Мариенбад, Анне Бауэр, 10.07.1916 [114]

Дорогая мама, не из прежних времен присваиваю себе право подобного обращения, а из новых. Мы с Фелицией, как это имеет обыкновение случаться между нами, встретились здесь в Мариенбаде и сочли, что пару лет назад смотрели на вещи неправильно. Впрочем, убедиться в этом было не так уж трудно. Что ж, правда восторжествует если не с первого и не со второго, то, быть может, с тысячного раза, на том мы сейчас и порешили. И хотим сохранить верность этому решению, Твоим материнским согласием на которое я, как мне кажется, заручился еще в те дни, когда Ты, стоя на балконе, ласковыми взмахами руки сопровождала мою последнюю прогулку по Момзенштрассе. С тех пор многое переменилось, причем немногое к лучшему, я хорошо это понимаю; но среди этого немногого наши с Фелицией отношения и вера в их будущность. Вот об этом я и хотел сегодня Тебе написать с нижайшим поцелуем Твоей руки и сердечными приветами Эрне и Тони —

Твой Франц.

Август

1.08.1916

Любимая – четыре дня без вестей, это уже почти тревожно, и воскресенье прошло. У меня теперь появилось новое удовольствие в свободные часы – валяться в траве. Если нет времени и охоты уходить из города (хотя вокруг Праги все-таки очень красиво, как мне в воскресенье показалось), я просто укладываюсь в парках и скверах, на детских площадках, где отдыхают со своими детишками бедняки. Там вовсе не шумно, куда тише, чем у Крестового источника.[115]Недавно валяюсь вот этак чуть ли не в канаве (сейчас, правда, и в канавах трава прекрасная – высокая, густая), а мимо, парадным выездом, на двойке, катит один весьма вальяжный господин, с которым я иногда имею дело по службе. Я блаженно потянулся, испытав все прелести (но только прелести) деклассированности. А Ты? В воскресенье в моих мыслях Ты была со мной так явно, так живо – и от Тебя ни слова.

Франц.

7.08.1916

Любимая – лучше так, чем по-другому, лучше нам не вполне чувствовать друг друга в письмах (чего-то мне в последних Твоих открытках недостает; по большей части, должно быть, тут всему виной Твоя чрезмерная работа), так вот, говорю, лучше так, чем недопонимание изустно. В этом отношении у нас прежде все было в корне неверно, и только Мариенбад все поправил. Когда прежде Ты из письменного общения все норовила перенести в устное, мне это казалось уловкой, теперь я полагаю, что Ты была права. Мы теперь настолько ограничим все письменное, чтобы Твоей работе это не мешало и (а вот это важно уже для меня) чтобы Твоя работа не мешала Тебе писать и Ты не чувствовала себя вынужденной писать 10 холодных, вымученных, рассеянных строк вместо одной хорошей, живой и осчастливливающей. Я по-доброму.

+++

◆ ЦЕЛЬ ЗАДАНИЯ ◆
Воспроизведите дословно отрывок исходного текста: начните с места, где стоят слова «Твой Франц.», и остановитесь после слов «Тебя ни слова.». Материал для работы не понадобится.

◆ ФРАГМЕНТ ДАННЫХ ◆
+++

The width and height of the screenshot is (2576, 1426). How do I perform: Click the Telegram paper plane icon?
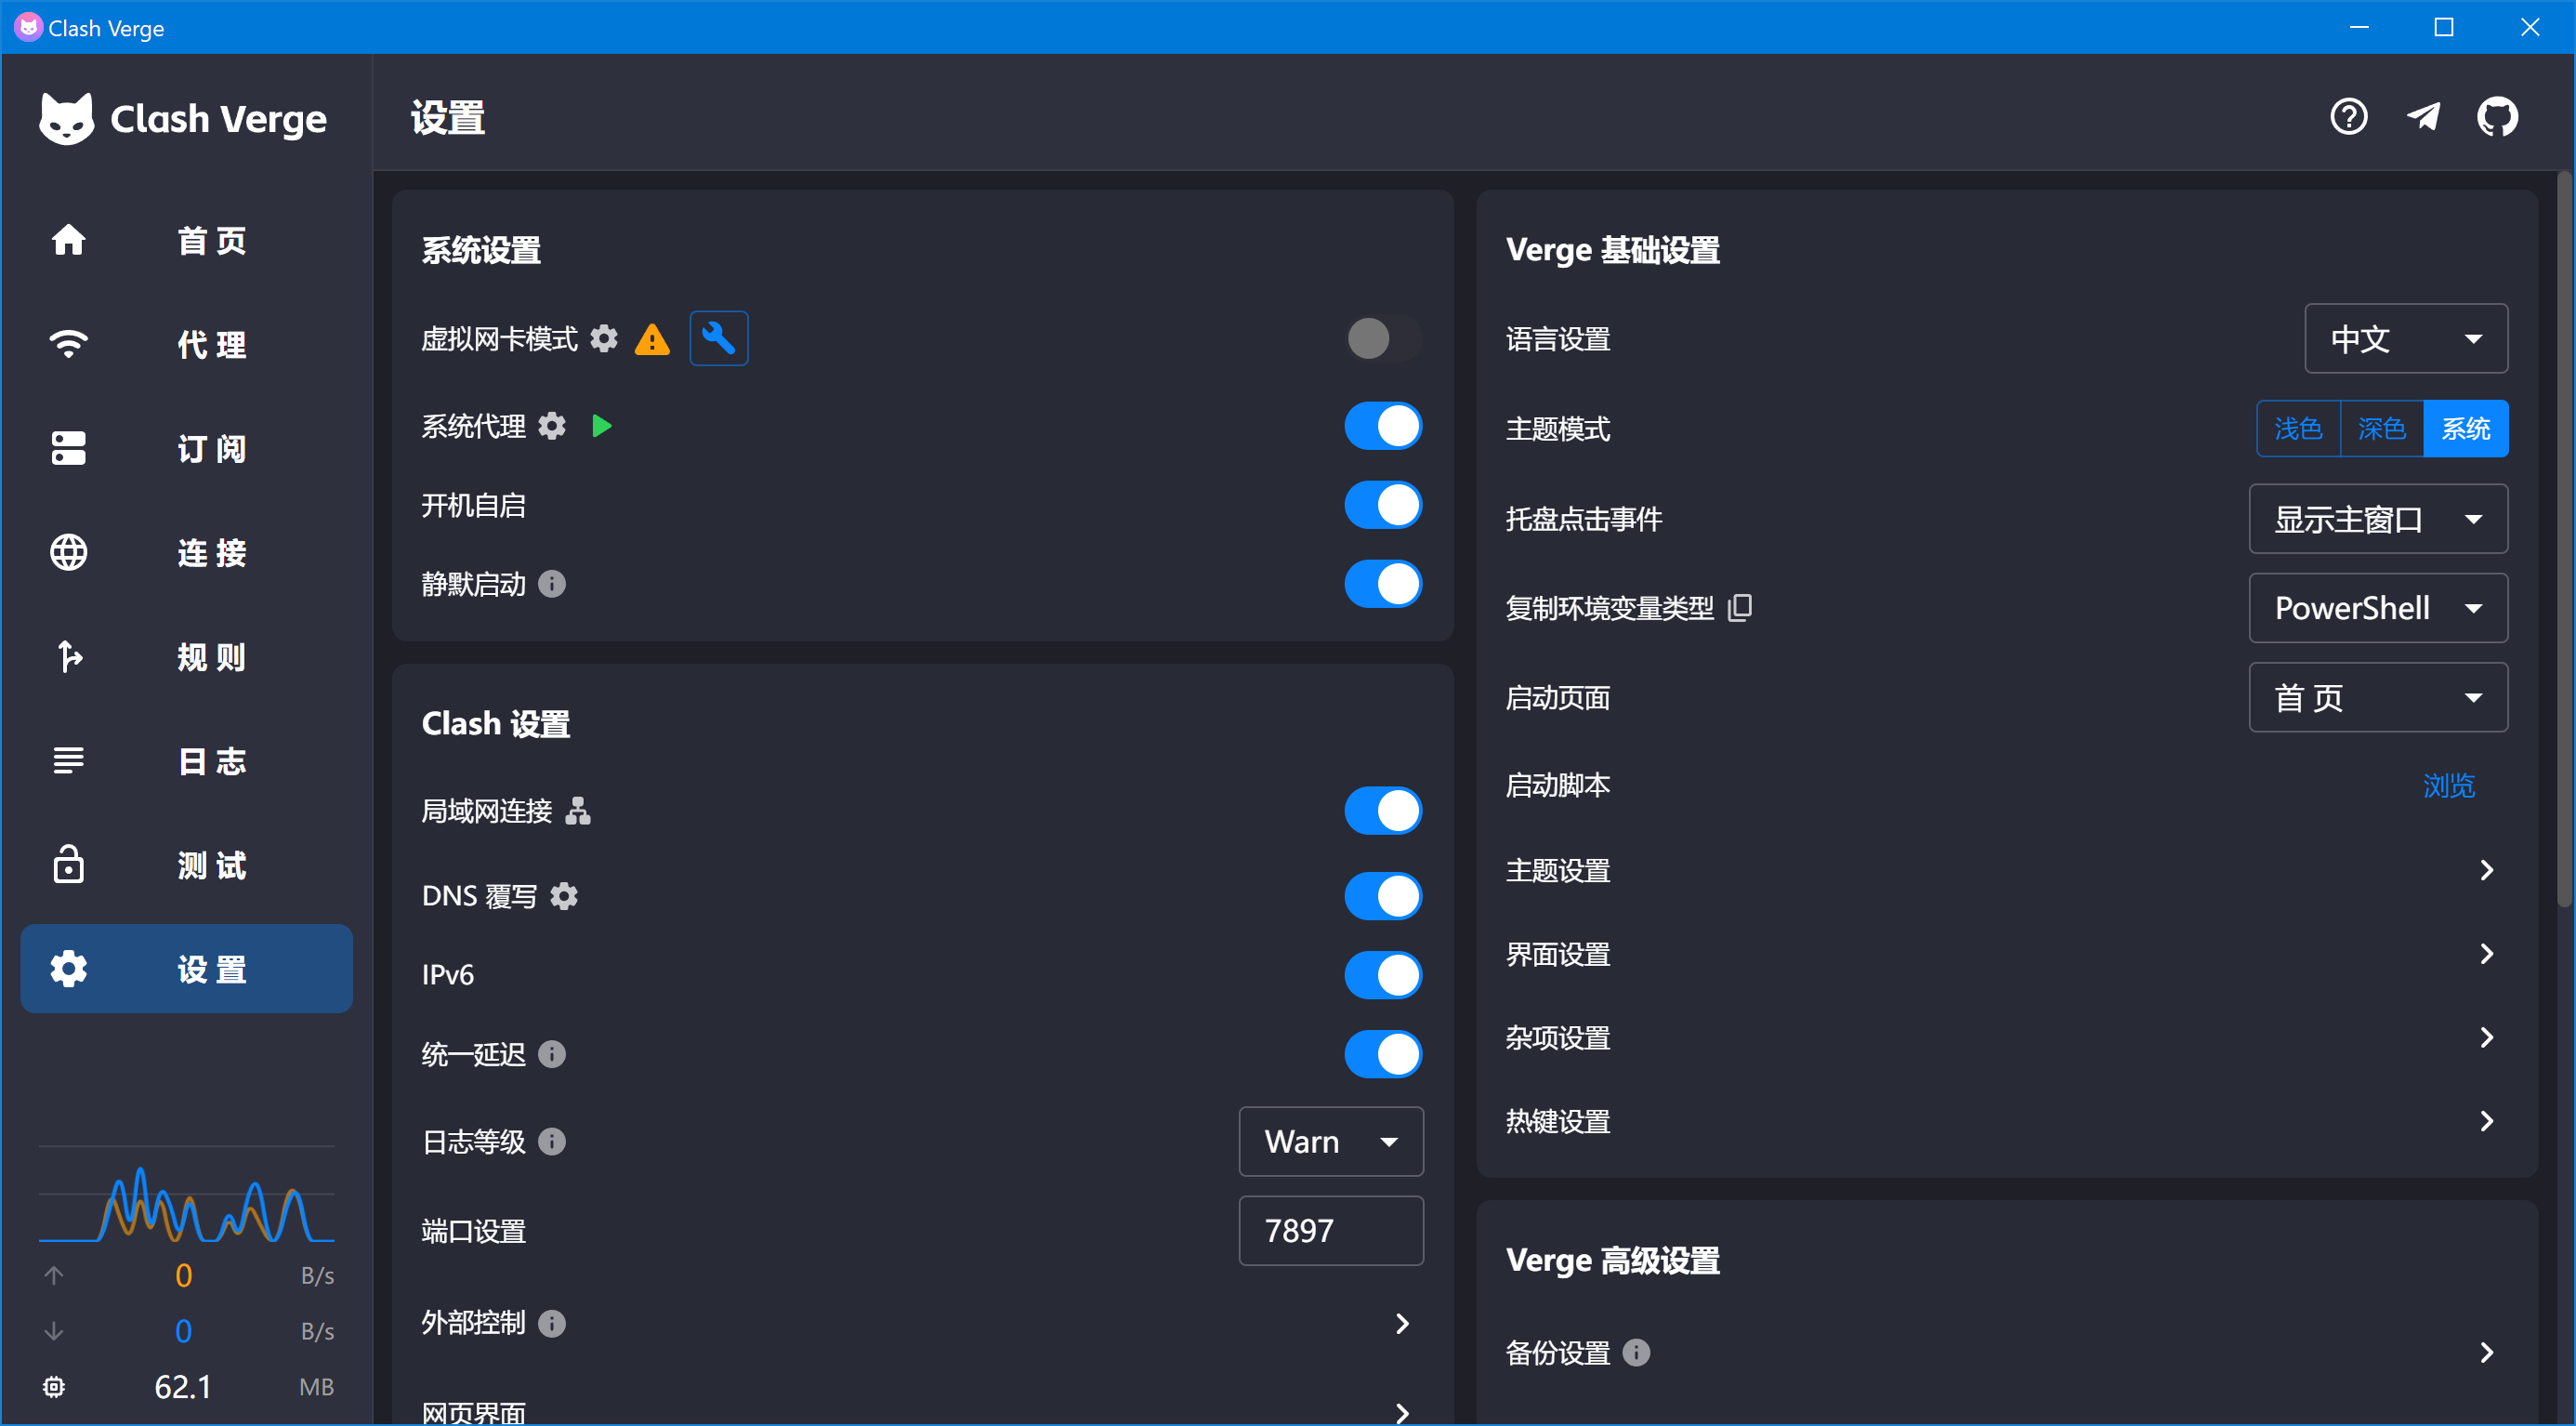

+++

◆ ПОЛНЫЙ ОТВЕТ ◆
Твой Франц.

Август

1.08.1916

Любимая – четыре дня без вестей, это уже почти тревожно, и воскресенье прошло. У меня теперь появилось новое удовольствие в свободные часы – валяться в траве. Если нет времени и охоты уходить из города (хотя вокруг Праги все-таки очень красиво, как мне в воскресенье показалось), я просто укладываюсь в парках и скверах, на детских площадках, где отдыхают со своими детишками бедняки. Там вовсе не шумно, куда тише, чем у Крестового источника.[115]Недавно валяюсь вот этак чуть ли не в канаве (сейчас, правда, и в канавах трава прекрасная – высокая, густая), а мимо, парадным выездом, на двойке, катит один весьма вальяжный господин, с которым я иногда имею дело по службе. Я блаженно потянулся, испытав все прелести (но только прелести) деклассированности. А Ты? В воскресенье в моих мыслях Ты была со мной так явно, так живо – и от Тебя ни слова.